The next step was supposed to be to put the warm cookies on a baking tray which was covered with my vanilla powered sugar. I went along as planned, having substituted granulated for powered sugar. This almost worked. No, the granulated sugar didn’t stick as well as confectioners sugar would have, and yes, I put the cookies face down so that the pretty sparkly sugar was on the ugly, cracked underside of the cookies. But when I flipped a few stars over, they did glitter nicely and I thought it would all be OK .
Then I tried to move a tree.
The tree kept losing branches in my hands. I almost cried. “You bastards!” I shouted at the tray. Then, as per usual when I make a mistake while baking, I looked around furtively for witnesses and shoved the broken tree in my mouth. In less than a second it burst into a million crumbly pieces in my mouth. The overall result wasn’t bad; the cookie had a nice, buttery taste and the vanilla sugar actually tasted a lot like vanilla. But the crumble in my mouth was texturally a bit too much like sand. I tried to eat sand once when I was a child; it’s actually my earliest memory. But it didn’t work then and it didn’t work now.
Only 85 cookies left.
By the end, I gave up on the shapes and made balls because that’s a shape which traditionally works with crumbly cookies you roll in sugar. Except I was so frustrated I didn’t even make nice balls, I made blobs. I made crumbly sugar blobs and I don’t even care.
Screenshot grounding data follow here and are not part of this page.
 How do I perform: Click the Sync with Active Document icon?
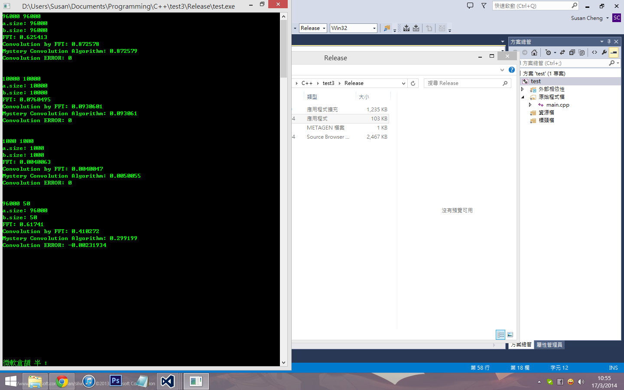click(562, 52)
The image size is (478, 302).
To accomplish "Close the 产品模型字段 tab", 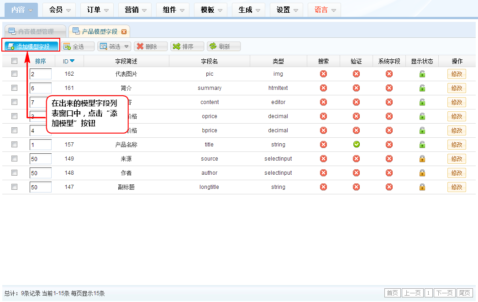I will point(124,31).
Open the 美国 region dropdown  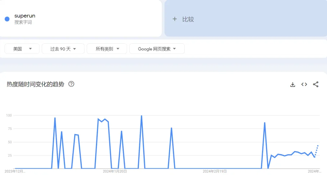point(22,49)

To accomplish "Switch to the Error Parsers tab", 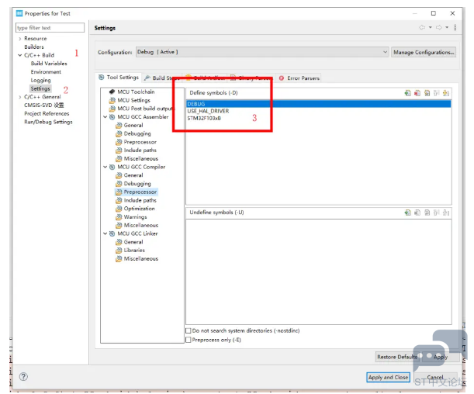I will 299,78.
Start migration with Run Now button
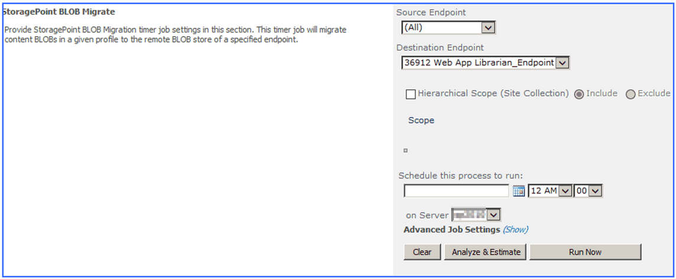This screenshot has height=279, width=676. point(585,252)
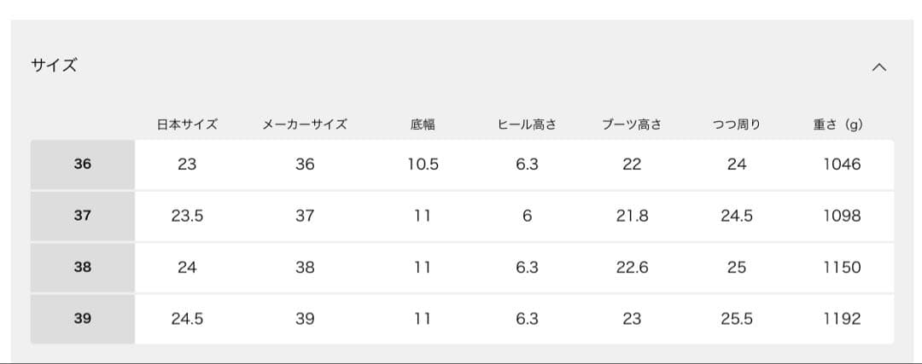Select the size 36 row header
The image size is (922, 364).
(82, 165)
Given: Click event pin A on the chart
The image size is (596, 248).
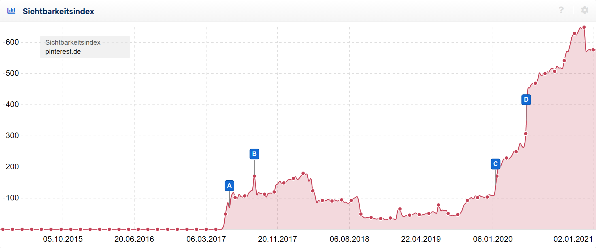Looking at the screenshot, I should pos(229,186).
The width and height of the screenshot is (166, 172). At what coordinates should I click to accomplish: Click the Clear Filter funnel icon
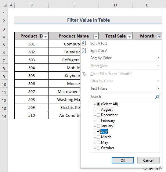(84, 74)
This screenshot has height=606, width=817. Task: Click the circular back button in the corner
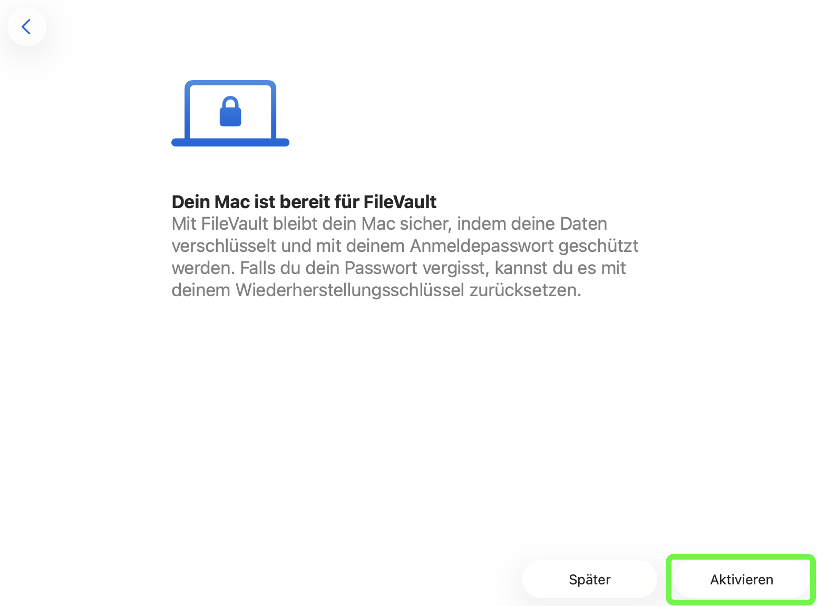pos(26,26)
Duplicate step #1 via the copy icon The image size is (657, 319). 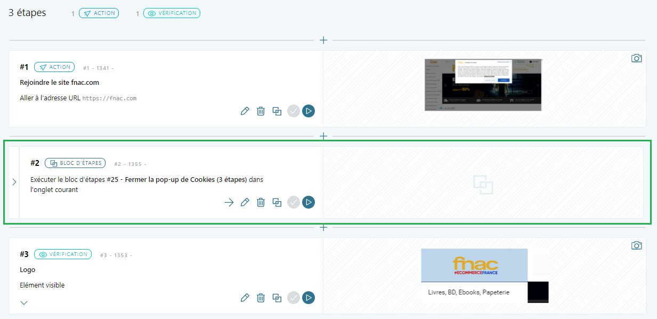tap(277, 111)
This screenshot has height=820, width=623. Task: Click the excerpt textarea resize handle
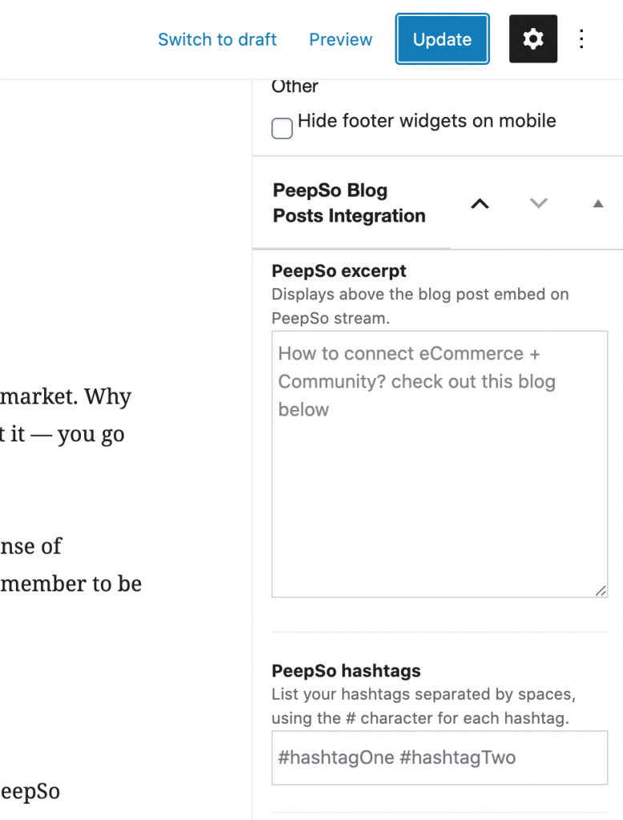click(x=601, y=590)
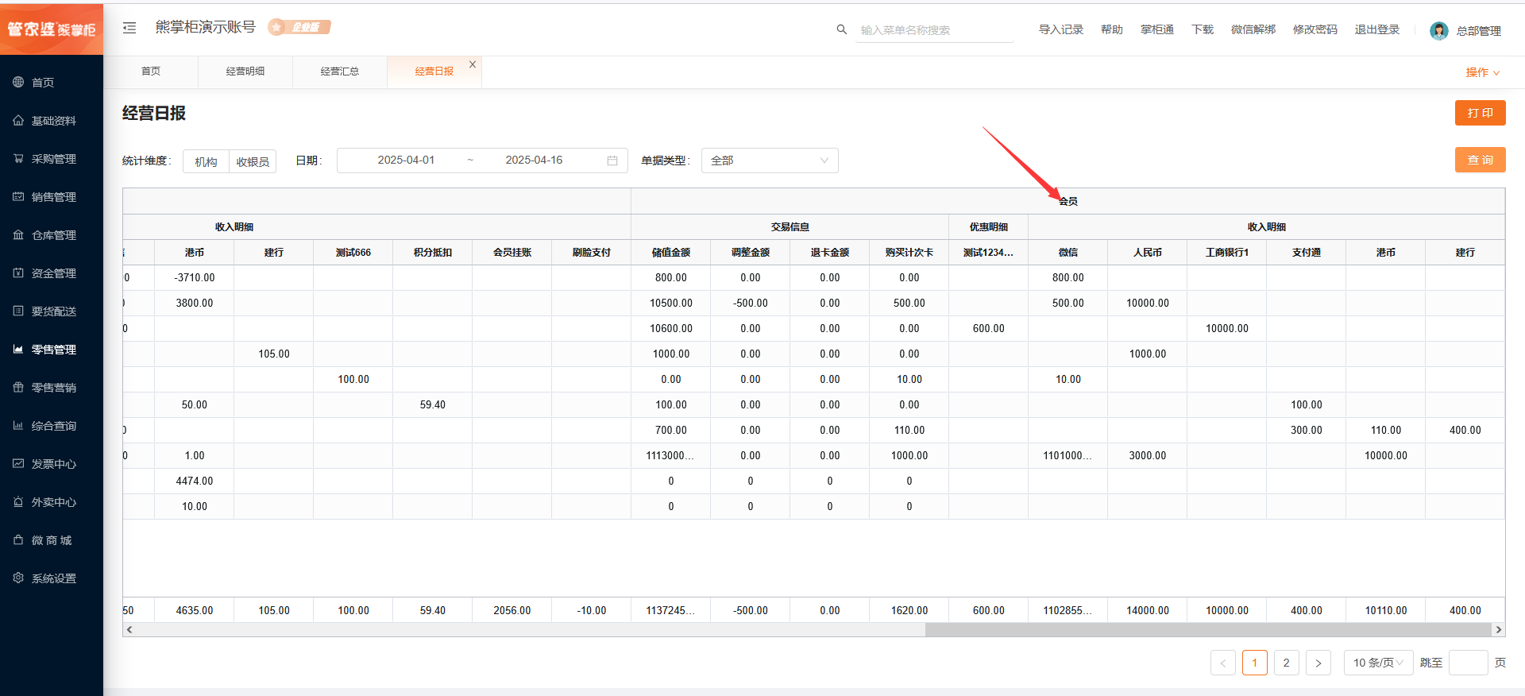Change the 10 条/页 page size
The height and width of the screenshot is (696, 1525).
[x=1378, y=663]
So how do I feel you ask? I feel like I've done a shit ton of work for a mediocre outcome! I feel like crushing a cookie in each hand and watching as the sugary sand falls through my fingers into the trash. But honestly that's one of the perils of baking and this certainly won't be the last time.
And of course, I won’t be deterred. I have to find a recipe to showcase vanilla for you. Just after I cheer myself up at this holiday party...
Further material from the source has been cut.